PROVIDED INFORMATION:
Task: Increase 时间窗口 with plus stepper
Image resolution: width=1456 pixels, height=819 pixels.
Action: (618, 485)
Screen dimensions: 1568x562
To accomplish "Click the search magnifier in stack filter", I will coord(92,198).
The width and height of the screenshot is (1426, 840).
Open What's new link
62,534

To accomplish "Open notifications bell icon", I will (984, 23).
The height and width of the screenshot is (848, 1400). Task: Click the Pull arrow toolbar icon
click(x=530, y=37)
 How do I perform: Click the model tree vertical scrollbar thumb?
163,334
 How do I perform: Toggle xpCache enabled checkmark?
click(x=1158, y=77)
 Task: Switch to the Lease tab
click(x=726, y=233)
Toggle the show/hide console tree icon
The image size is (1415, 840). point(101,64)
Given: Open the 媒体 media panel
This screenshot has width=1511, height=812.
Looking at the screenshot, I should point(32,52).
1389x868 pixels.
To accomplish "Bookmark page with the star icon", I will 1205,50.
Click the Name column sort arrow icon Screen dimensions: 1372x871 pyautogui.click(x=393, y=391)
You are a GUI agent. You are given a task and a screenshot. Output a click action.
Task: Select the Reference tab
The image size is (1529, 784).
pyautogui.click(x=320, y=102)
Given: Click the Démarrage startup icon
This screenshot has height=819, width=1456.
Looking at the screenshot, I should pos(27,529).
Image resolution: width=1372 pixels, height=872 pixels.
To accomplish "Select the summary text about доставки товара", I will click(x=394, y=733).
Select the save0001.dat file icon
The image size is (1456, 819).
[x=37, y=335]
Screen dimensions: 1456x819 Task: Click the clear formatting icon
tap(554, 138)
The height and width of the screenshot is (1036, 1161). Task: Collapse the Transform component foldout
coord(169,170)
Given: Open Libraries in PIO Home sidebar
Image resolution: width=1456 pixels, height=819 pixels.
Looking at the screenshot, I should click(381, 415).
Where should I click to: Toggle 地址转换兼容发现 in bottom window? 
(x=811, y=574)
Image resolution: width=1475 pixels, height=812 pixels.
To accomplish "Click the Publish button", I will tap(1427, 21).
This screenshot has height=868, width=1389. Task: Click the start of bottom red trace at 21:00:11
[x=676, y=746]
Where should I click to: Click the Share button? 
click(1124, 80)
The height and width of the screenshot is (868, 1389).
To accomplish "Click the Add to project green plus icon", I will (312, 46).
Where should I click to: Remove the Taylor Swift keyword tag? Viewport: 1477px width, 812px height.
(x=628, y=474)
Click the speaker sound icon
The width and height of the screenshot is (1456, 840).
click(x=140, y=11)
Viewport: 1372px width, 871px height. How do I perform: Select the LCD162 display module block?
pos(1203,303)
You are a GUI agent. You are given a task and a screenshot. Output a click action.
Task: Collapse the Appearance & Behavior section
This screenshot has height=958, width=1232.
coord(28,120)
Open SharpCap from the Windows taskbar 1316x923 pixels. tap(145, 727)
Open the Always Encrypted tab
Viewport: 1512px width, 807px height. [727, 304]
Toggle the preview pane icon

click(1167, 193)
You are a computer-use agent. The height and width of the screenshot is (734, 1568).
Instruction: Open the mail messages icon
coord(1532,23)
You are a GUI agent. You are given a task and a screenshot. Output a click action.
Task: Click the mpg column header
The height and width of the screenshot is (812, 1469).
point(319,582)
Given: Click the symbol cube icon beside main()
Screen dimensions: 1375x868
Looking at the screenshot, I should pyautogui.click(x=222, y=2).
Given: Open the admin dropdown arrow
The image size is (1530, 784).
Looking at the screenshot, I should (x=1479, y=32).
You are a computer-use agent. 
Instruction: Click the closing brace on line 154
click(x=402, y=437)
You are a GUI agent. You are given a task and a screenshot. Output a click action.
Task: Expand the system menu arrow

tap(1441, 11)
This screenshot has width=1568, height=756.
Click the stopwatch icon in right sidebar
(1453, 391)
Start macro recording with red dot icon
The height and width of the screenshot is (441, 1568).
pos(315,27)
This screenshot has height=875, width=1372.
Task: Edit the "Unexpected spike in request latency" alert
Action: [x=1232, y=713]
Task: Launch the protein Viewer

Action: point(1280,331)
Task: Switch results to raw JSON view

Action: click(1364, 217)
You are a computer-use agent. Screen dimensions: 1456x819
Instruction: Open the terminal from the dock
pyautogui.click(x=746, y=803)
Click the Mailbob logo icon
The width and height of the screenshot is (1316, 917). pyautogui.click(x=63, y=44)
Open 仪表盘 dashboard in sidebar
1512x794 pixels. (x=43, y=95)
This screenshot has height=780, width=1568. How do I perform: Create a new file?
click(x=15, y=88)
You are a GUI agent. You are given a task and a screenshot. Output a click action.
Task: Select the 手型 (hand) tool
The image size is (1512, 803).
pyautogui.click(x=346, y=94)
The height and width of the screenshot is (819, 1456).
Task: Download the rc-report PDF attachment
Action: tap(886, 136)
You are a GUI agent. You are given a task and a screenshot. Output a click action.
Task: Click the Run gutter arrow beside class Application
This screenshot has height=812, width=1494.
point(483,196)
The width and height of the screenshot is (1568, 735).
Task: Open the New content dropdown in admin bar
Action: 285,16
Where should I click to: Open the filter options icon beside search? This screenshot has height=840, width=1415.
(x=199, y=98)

EXERCISE: Nothing in the entries may be left out; each line is to be output exactly.

ANSWER FOR THE TASK:
Task: Increase 时间窗口 with plus stepper
Image resolution: width=1456 pixels, height=819 pixels.
Action: (618, 485)
Screen dimensions: 1568x562
To accomplish "Click the search magnifier in stack filter", I will coord(92,198).
The width and height of the screenshot is (1426, 840).
Open What's new link
62,534

To accomplish "Open notifications bell icon", I will (984, 23).
The height and width of the screenshot is (848, 1400). Task: Click the Pull arrow toolbar icon
click(x=530, y=37)
 How do I perform: Click the model tree vertical scrollbar thumb?
163,334
 How do I perform: Toggle xpCache enabled checkmark?
click(x=1158, y=77)
 Task: Switch to the Lease tab
click(x=726, y=233)
Toggle the show/hide console tree icon
The image size is (1415, 840). point(101,64)
Given: Open the 媒体 media panel
This screenshot has width=1511, height=812.
Looking at the screenshot, I should point(32,52).
1389x868 pixels.
To accomplish "Bookmark page with the star icon", I will 1205,50.
Click the Name column sort arrow icon Screen dimensions: 1372x871 pyautogui.click(x=393, y=391)
You are a GUI agent. You are given a task and a screenshot. Output a click action.
Task: Select the Reference tab
The image size is (1529, 784).
pyautogui.click(x=320, y=102)
Given: Click the Démarrage startup icon
This screenshot has height=819, width=1456.
Looking at the screenshot, I should pos(27,529).
Image resolution: width=1372 pixels, height=872 pixels.
To accomplish "Select the summary text about доставки товара", I will click(x=394, y=733).
Select the save0001.dat file icon
The image size is (1456, 819).
[x=37, y=335]
Screen dimensions: 1456x819 Task: Click the clear formatting icon
tap(554, 138)
The height and width of the screenshot is (1036, 1161). Task: Collapse the Transform component foldout
coord(169,170)
Given: Open Libraries in PIO Home sidebar
Image resolution: width=1456 pixels, height=819 pixels.
Looking at the screenshot, I should click(381, 415).
Where should I click to: Toggle 地址转换兼容发现 in bottom window? 
(x=811, y=574)
Image resolution: width=1475 pixels, height=812 pixels.
To accomplish "Click the Publish button", I will tap(1427, 21).
This screenshot has height=868, width=1389. Task: Click the start of bottom red trace at 21:00:11
[x=676, y=746]
Where should I click to: Click the Share button? 
click(1124, 80)
The height and width of the screenshot is (868, 1389).
To accomplish "Click the Add to project green plus icon", I will (312, 46).
Where should I click to: Remove the Taylor Swift keyword tag? Viewport: 1477px width, 812px height.
(x=628, y=474)
Click the speaker sound icon
The width and height of the screenshot is (1456, 840).
click(x=140, y=11)
Viewport: 1372px width, 871px height. How do I perform: Select the LCD162 display module block?
pos(1203,303)
You are a GUI agent. You are given a task and a screenshot. Output a click action.
Task: Collapse the Appearance & Behavior section
This screenshot has height=958, width=1232.
coord(28,120)
Open SharpCap from the Windows taskbar 1316x923 pixels. tap(145, 727)
Open the Always Encrypted tab
Viewport: 1512px width, 807px height. [727, 304]
Toggle the preview pane icon

click(1167, 193)
You are a computer-use agent. The height and width of the screenshot is (734, 1568).
Instruction: Open the mail messages icon
coord(1532,23)
You are a GUI agent. You are given a task and a screenshot. Output a click action.
Task: Click the mpg column header
The height and width of the screenshot is (812, 1469).
point(319,582)
Given: Click the symbol cube icon beside main()
Screen dimensions: 1375x868
Looking at the screenshot, I should pyautogui.click(x=222, y=2).
Given: Open the admin dropdown arrow
The image size is (1530, 784).
Looking at the screenshot, I should (x=1479, y=32).
You are a computer-use agent. 
Instruction: Click the closing brace on line 154
click(x=402, y=437)
You are a GUI agent. You are given a task and a screenshot. Output a click action.
Task: Expand the system menu arrow

tap(1441, 11)
This screenshot has width=1568, height=756.
Click the stopwatch icon in right sidebar
(1453, 391)
Start macro recording with red dot icon
The height and width of the screenshot is (441, 1568).
pos(315,27)
This screenshot has height=875, width=1372.
Task: Edit the "Unexpected spike in request latency" alert
Action: [x=1232, y=713]
Task: Launch the protein Viewer

Action: point(1280,331)
Task: Switch results to raw JSON view

Action: click(1364, 217)
You are a computer-use agent. Screen dimensions: 1456x819
Instruction: Open the terminal from the dock
pyautogui.click(x=746, y=803)
Click the Mailbob logo icon
The width and height of the screenshot is (1316, 917). pyautogui.click(x=63, y=44)
Open 仪表盘 dashboard in sidebar
1512x794 pixels. (x=43, y=95)
This screenshot has height=780, width=1568. How do I perform: Create a new file?
click(x=15, y=88)
You are a GUI agent. You are given a task and a screenshot. Output a click action.
Task: Select the 手型 (hand) tool
The image size is (1512, 803).
pyautogui.click(x=346, y=94)
The height and width of the screenshot is (819, 1456).
Task: Download the rc-report PDF attachment
Action: tap(886, 136)
You are a GUI agent. You are given a task and a screenshot. Output a click action.
Task: Click the Run gutter arrow beside class Application
This screenshot has height=812, width=1494.
point(483,196)
The width and height of the screenshot is (1568, 735).
Task: Open the New content dropdown in admin bar
Action: 285,16
Where should I click to: Open the filter options icon beside search? This screenshot has height=840, width=1415.
(x=199, y=98)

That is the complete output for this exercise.